Is there a possible compromise on this point? I work on internal API’s where GET bodies are particularly useful to implement complex semantic search over a collection of tree-like objects. The real issue with GET bodies is the behavior of caching proxies. Caching proxies do not generally allow GET bodies as an optimization.
But I do not think API design should be limited by the implementation details of caching proxies. It may be however that the UI should not offer this unless the swagger spec specifically identifies body characteristics?
Dude, just use POST instead of GET to solve the problem and after change to OpenAPI 3.1 😄
Heh, the issue is closed, any additional comments that come in are not really going to impact anything.
Here’s some information that people seem to be missing:
So - you can complain about Swagger all you want, but it is not Swagger’s fault. If you’re using OpenAPI 3.0, you can’t describe payloads for GET operations. Nothing will change that. If you want to describe such operations, switch to OpenAPI 3.1.
While I do agree it should be discouraged, disallowing it is not the responsibility of swagger-ui. The spec allows it, so should you. The main reason is the max length of an URI is undefined and relies on the implementation of the server and all the hops in between. Complex search requests can easily be longer than 2048 characters, which is the “customary” maximum length, as has been shown multiple times already. Using the body here makes perfect sense, though you have to be very aware that you specification can break an application.

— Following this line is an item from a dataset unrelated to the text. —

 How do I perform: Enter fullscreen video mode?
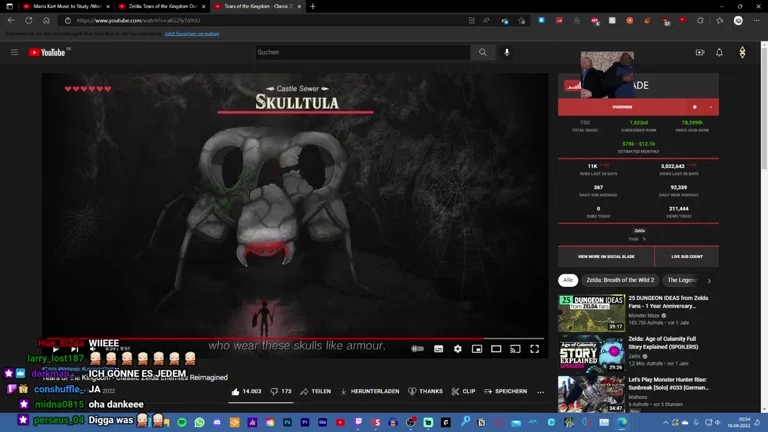coord(534,349)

Just stating “use POST” is about as correct as stating “use a hammer on that screw” if you’re talking about adhering to a specification…

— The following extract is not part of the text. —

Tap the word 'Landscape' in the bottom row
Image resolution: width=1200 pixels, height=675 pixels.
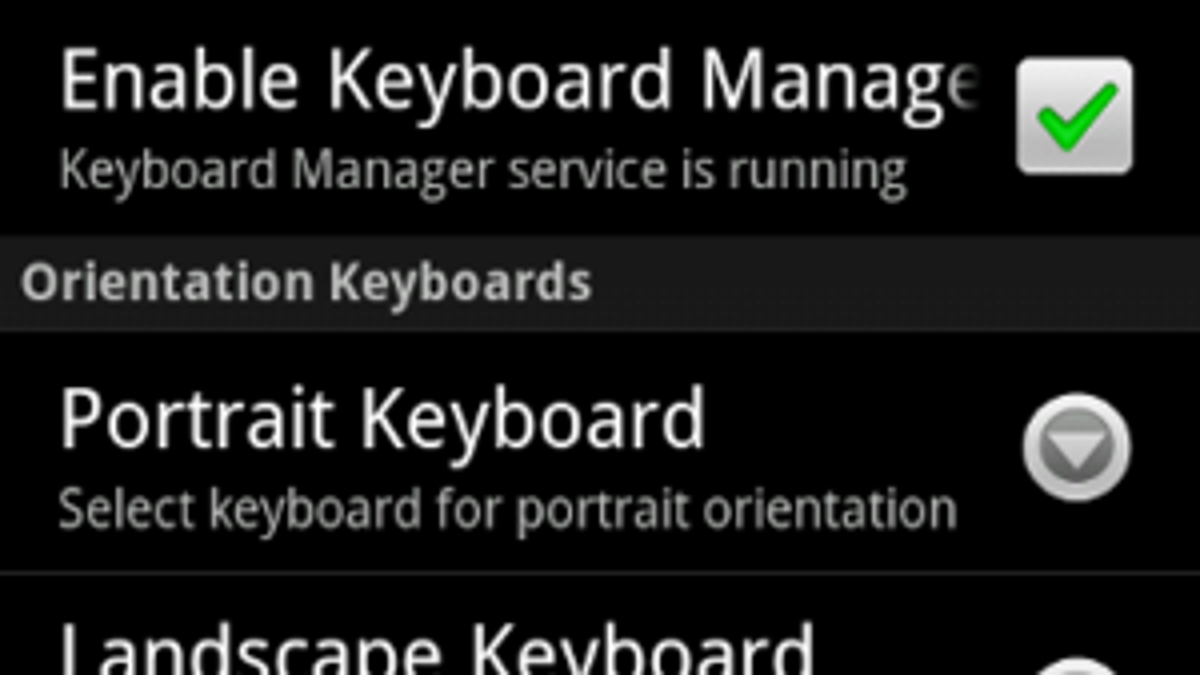click(x=251, y=646)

I ran into the same issue, trying to send a body to a GET against Elasticsearch (which it supports). I solved the issue by using a POST instead and configuring Swagger that way.
This is why we use Graphql instead of Swagger. There are complex scenarios you SHOULD send a request body to GET or instead you will need to use POST while you’re still 'GET’ting data from server. It was simply funny to see that a DOCUMENTATION TOOL enforces this kind of thing. 😄
I can’t speak for them, but my interpretation for the change for OpenAPI is:
“We acknowledge that this is terrible design and nobody should do this, but even so we want to support the people that having request bodies on GET”. It wouldn’t have been my decision, but I understand the motivation
@evert, agreed.
To clarify, here’s what OpenAPI 3.0 says about this:
@jconti tbh, I don’t see that happening. In 3.0, we have explicitly expressed that payloads with not work for GET, DELETE and such.
the answer is there -> https://github.com/swagger-api/swagger-ui/issues/8682#issuecomment-1552927858
TLTR : Swagger UI v5 do not support GET with body payload
using Swagger UI v5.0.0
It still fail on GET with body payload , this is no supported (even with openapi 3.1 support ) ? thanks
I consulted with the actual authors of the HTTP spec and they share this point of view. I’ve contributed to the new phrasing in the upcoming HTTP spec to better clarify this. These changes were accepted and it will be a lot less unclear. But sure… attack me instead of my arguments. Can this thread be locked?
I don’t think you should forcibly forbid people to do stuff that is explicitly not defined. We’ll probably end up using
postas keyword and then just in the description write thatGETshould be used…Swagger Editor has been changed and will work the same as swagger-ui.
Swagger editor supports this functionality by converting the body into url encoded query string. Is this a possible approach to update the Swagger UI?